Challenging changes include the following:
- The changing centers of mission that are moving from North to South, and from West to East. Phillip Jenkins in his recently published book The Next Christendom: the Coming of Global Christianity, quotes Kenyan scholar John Mbiti, “The centers of the church’s universality [are] no longer in Geneva, Rome, Athens, Paris, London, New York, but Kinshasa, Buenos Aires, Addis Ababa, and Manila.”6
- The development of new theologies that arise out of the areas of the world that once were the recipients of Western Christian missions. Theologians from Africa, Asia, and Latin America are developing theologies out of worldviews, histories, and experiences different from, but certainly no less valid than, the theologies of the West. Former teacher here at NTS, Dr. Roy Stults, encouraged this theologizing in his 1989 book, Developing an Asian Evangelical Theology.7
- These developments, as they lead us to a new perspective of the peoples in our world. We used to think of missions easily as “us” and “them.” Now we are learning to think more as “we.” As Dr. Zani reminds us, for example, there is not a persecuted church, but it is the church of which we all are a part that is under persecution.

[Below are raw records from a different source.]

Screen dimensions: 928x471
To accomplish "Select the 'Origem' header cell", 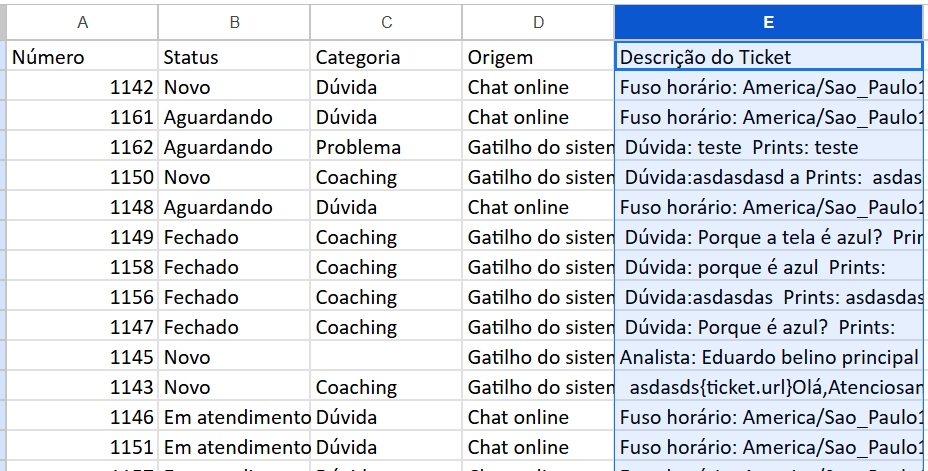I will click(538, 57).
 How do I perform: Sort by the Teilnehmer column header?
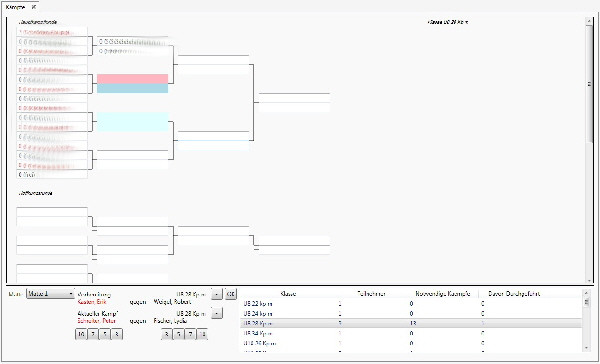click(371, 294)
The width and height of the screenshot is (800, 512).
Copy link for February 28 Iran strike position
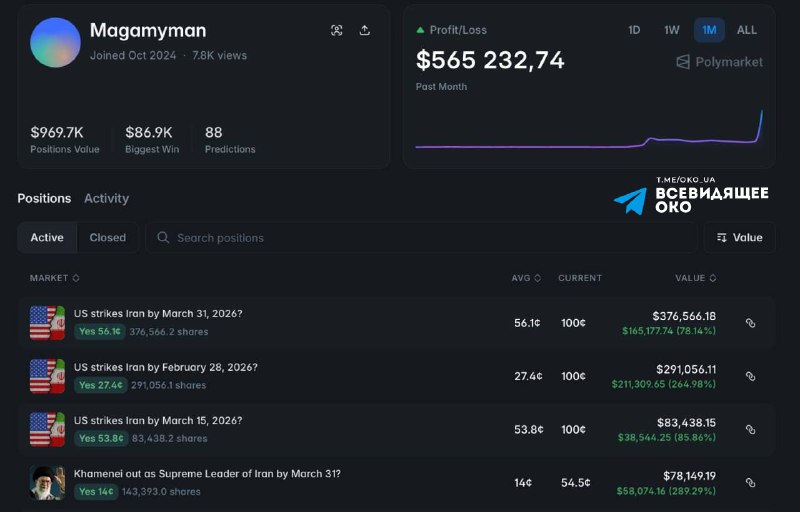click(750, 376)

- An increasingly pluralistic approach to spirituality and religion. People of the West seem increasingly comfortable with forging a hybrid religion comprised of whatever seems to work for their own needs. Religious pluralism does not value one religious expression over another and criticizes those who do. The context in which we do mission in the West, and those other areas of the world increasingly influenced by western thought, will require that we be able to articulate clearly the person of Jesus Christ.
- Barring catastrophic events, the continuing increased mobility of the peoples of the world. This will mean also that cross-cultural ministry may be done across the street, in the neighborhood, and not just across the oceans.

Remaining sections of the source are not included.